• _What you should do_
Of all the lines below, return only those starting with the line holding "Given: Uncheck the Old School checkbox" and going on through the line holding "Viewport: 1568px width, 778px height.", exactly as written.

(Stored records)

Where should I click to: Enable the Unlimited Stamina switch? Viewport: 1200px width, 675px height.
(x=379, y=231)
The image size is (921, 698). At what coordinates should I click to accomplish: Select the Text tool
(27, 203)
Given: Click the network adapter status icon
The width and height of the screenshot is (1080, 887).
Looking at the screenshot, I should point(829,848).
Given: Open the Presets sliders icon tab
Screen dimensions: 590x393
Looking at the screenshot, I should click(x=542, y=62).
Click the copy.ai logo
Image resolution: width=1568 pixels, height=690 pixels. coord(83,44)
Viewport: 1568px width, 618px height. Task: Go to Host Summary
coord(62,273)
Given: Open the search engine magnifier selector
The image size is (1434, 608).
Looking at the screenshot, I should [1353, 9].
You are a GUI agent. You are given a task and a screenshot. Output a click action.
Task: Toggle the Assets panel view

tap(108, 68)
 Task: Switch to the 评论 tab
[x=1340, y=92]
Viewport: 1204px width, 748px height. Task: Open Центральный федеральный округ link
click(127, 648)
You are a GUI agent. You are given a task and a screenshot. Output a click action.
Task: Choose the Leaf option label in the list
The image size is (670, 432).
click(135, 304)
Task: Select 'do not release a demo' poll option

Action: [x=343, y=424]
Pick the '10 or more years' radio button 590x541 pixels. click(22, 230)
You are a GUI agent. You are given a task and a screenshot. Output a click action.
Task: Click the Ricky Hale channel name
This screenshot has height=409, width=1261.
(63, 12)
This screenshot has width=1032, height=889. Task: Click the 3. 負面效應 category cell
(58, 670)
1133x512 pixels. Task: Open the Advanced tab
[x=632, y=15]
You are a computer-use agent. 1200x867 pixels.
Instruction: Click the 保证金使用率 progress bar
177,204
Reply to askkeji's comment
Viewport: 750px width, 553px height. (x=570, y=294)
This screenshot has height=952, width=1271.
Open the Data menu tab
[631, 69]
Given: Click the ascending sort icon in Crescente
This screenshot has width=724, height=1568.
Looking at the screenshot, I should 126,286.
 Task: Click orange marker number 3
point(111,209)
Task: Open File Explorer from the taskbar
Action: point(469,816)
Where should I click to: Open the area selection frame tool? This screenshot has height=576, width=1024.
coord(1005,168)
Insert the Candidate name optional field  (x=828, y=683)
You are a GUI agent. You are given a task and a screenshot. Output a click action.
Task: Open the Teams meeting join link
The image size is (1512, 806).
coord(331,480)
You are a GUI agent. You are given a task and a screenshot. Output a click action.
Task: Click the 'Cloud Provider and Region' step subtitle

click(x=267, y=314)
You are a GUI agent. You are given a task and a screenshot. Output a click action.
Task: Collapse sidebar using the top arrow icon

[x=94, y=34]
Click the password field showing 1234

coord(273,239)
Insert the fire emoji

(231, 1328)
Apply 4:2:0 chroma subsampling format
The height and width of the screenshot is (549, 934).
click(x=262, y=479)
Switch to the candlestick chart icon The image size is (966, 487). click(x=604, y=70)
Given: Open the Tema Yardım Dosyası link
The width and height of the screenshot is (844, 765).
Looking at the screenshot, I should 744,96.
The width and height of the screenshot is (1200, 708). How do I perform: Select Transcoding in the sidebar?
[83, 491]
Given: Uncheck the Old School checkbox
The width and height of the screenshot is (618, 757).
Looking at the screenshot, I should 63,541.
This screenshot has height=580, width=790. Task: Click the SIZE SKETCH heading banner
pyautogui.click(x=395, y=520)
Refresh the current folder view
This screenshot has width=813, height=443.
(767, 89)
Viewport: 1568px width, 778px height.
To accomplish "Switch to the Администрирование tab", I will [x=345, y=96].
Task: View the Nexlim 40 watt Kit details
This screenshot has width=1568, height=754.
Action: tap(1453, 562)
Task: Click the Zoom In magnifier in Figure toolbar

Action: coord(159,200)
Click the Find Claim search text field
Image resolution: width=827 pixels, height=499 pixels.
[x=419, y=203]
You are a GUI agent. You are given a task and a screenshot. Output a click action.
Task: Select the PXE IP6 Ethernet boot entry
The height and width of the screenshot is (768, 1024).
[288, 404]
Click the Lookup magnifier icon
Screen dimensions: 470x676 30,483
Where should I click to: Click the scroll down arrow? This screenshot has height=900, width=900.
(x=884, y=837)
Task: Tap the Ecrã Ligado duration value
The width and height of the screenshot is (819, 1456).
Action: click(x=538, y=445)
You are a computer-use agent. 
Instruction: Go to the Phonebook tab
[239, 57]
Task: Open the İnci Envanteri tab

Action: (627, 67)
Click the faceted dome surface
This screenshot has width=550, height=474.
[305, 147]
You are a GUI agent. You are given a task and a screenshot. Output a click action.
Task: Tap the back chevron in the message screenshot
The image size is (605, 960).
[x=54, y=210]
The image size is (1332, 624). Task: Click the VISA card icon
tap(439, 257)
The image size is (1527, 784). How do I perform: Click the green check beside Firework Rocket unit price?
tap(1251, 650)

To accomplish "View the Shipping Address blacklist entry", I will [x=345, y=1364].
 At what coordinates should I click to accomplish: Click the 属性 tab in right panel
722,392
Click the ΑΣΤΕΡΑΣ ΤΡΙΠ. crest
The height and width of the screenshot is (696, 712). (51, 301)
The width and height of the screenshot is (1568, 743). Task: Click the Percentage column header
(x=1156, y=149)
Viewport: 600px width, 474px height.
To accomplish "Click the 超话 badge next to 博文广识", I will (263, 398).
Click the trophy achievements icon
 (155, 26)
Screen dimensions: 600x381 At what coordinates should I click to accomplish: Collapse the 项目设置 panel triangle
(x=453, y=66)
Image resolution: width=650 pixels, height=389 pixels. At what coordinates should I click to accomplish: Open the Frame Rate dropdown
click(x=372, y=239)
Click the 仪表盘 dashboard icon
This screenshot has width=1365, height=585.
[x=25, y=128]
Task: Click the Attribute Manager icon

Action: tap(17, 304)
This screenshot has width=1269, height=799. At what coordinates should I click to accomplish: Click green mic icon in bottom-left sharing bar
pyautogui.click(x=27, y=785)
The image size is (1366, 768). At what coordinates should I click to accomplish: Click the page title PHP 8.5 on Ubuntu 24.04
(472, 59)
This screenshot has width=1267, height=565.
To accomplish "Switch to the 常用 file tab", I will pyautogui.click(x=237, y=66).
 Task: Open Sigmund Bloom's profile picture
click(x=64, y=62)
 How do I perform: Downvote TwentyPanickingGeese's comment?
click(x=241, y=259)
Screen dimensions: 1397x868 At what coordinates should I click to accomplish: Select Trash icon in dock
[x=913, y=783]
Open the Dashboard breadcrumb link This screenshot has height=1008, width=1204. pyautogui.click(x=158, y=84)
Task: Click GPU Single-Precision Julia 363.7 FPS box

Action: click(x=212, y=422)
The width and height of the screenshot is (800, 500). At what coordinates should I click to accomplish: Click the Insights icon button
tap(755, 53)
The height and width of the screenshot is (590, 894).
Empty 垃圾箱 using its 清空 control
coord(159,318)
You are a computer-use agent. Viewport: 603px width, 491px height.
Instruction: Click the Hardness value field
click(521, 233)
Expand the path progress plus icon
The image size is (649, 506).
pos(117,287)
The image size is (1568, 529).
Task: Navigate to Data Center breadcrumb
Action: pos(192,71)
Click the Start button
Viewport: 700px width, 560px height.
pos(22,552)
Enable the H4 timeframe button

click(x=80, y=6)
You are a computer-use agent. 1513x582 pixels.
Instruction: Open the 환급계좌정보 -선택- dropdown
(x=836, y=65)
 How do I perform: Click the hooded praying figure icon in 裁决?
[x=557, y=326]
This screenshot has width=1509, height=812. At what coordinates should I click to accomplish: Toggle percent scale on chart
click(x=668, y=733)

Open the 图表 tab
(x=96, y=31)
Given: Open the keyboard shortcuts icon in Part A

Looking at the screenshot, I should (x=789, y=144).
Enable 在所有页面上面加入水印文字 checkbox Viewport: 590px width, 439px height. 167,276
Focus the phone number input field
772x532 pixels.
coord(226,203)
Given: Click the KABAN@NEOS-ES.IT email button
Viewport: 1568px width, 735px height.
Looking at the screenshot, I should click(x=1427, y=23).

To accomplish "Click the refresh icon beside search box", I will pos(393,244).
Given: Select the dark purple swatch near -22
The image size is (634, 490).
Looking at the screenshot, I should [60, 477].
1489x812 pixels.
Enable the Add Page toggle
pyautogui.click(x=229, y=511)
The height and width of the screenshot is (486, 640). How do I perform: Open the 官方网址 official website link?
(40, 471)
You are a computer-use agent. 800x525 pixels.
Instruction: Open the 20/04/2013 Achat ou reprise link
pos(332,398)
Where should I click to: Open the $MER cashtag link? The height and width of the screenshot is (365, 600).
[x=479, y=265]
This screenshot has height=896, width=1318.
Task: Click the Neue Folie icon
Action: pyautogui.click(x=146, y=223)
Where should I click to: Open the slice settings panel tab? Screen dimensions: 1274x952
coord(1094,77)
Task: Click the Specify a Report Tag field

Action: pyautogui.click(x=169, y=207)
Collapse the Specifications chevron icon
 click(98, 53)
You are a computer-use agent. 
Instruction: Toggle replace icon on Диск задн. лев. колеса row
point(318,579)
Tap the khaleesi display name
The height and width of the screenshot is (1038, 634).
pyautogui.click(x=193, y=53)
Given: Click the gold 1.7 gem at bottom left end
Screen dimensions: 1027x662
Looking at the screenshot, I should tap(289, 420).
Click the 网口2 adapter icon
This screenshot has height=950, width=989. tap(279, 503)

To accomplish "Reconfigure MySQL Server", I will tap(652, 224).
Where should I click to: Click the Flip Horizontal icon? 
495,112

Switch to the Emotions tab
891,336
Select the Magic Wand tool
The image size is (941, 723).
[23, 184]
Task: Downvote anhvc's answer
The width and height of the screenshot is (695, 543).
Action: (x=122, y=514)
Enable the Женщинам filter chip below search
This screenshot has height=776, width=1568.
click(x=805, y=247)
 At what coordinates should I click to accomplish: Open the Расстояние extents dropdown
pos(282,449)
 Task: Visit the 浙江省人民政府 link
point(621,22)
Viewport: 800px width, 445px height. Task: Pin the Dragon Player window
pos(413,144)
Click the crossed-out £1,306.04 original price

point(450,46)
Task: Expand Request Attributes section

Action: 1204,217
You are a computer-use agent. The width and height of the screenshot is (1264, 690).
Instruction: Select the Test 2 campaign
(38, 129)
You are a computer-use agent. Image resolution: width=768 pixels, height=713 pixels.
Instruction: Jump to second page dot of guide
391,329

• _Response below_
Given: Uncheck the Old School checkbox
The width and height of the screenshot is (618, 757).
Looking at the screenshot, I should 63,541.
This screenshot has height=580, width=790. Task: Click the SIZE SKETCH heading banner
pyautogui.click(x=395, y=520)
Refresh the current folder view
This screenshot has width=813, height=443.
(767, 89)
Viewport: 1568px width, 778px height.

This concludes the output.